いよいよシーズン1の最終回。冒頭ではチームミーティングの様子が映し出される。コーチ・プライム(ディオン・サンダース)はみんなの前で、いきなりこう切り出す。

「"I don't want to be a part of a family."(この家族=チームの一員でいたくない)と言っている選手がいる。この選手を"dismiss"(追い出す)か "give him a second chance"(チャンスを与えるか)で悩んでいる。君たちの意見は?」

時間をあげてみては、家族だから許してあげたい、家族の他のメンバーのことを考えるべきだ・・・と他のコーチや学生たちからいろいろと意見が出たあと、コーチ・プライムは多数決を取る。「退部」に賛成の学生が多かったので、コーチはその場でその学生に "You're out."(出てけ)と言い渡す。

背番号は6番を付けてるからオフェンスの重要ポジションの選手だったのだろう。彼は何も言わずに部屋から出て行った。ミーティングに出ていたので晒し者のようになった。事前にその学生と個別に話すことはできなかったのだろうか。教育者としてこの処分の仕方はどうなのかとちょっと疑問に思った。

だが、その後のインタビューでコーチが語っていたのはこういうことだ。「コーチとしては全体を見なければならない。チームにとって有害なものは取り除く。大事なことはあとになってわかる。そのとき後悔しても遅い」

ジャクソン州立大(JSU)の次の対戦相手はサザン大(SU)である。ホームでの試合で熱烈歓迎を受け、ご機嫌のプライム。試合は35対0と圧勝する。彼らが目指すのはプロのレベルである。
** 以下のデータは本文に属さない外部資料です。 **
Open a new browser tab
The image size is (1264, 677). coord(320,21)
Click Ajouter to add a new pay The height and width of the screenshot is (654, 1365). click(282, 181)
その後もJSUは快進撃を続ける。選手らは学生でもあるから、勉強もしなければならないが、週末の試合が終わるとまたすぐ練習の日々。大変な努力を強いられながらも、高い目標に向かって突き進んでいく。

イザイア・ボールデン*という選手がいるが、コーチから "He's a pay check." と言われている。checkとは「小切手」のことだ。アメリカでは多くの現金を持ち歩くのは危ないので、金持ちではなくても普通の人たちが日々の支払いに小切手を使っていた(今はきっとカードや電子マネーだろう)。この文は字幕では「金の成る木」となっている。彼は確実にプロになれる選手だ。

イザイアやトラヴィスの活躍もあり、チームはなんと11連勝!すごい記録である。一方、コーチ自身も来シーズンに向けて他のチームから引っ張りだこ。移籍先がどこになるかが話題となる。テキサス大やフロリダ大などからのオファーもある中で、コロラド大ボルダーが有力だと伝えられる。どこの国でもマスコミが嗅ぎつける力はすごい。

そして迎えたチャンピオン戦。相手は以前も対戦して圧勝したサザン大(SU)だが油断は禁物。前半は優勢で楽勝に見えたが、みるみる追いつかれそうになって焦るJSU。コーチの檄が飛び、後半持ち直して何とか勝利する。チームはついにSWAC(Southwestern Athletic Conference)で王者となった。

チームを率いて、無敗でSWACの優勝に導いたコーチ・プライムの実績は大きい。最後のミーティングで、コーチは自分の口から来シーズンは他大学へ移籍することを選手たちに話す。別れはどんな時もつらいものである。だが選手たちはコーチへの感謝の言葉を口にし、お互いを称え合うのであった。

(字幕翻訳 各務くみ子さん)

*イザイア・ボールデン選手は、翌2023年のドラフトでNFLのニューイングランド・パトリオットというチームに入団。契約金は4年間で約4億円を超えていたが、プレシーズンで大怪我をして故障者リストに載り翌年解雇されてしまう。その後、練習生として再契約に至った。プロになってもケガとの闘いは続き、生き残りは厳しい世界である。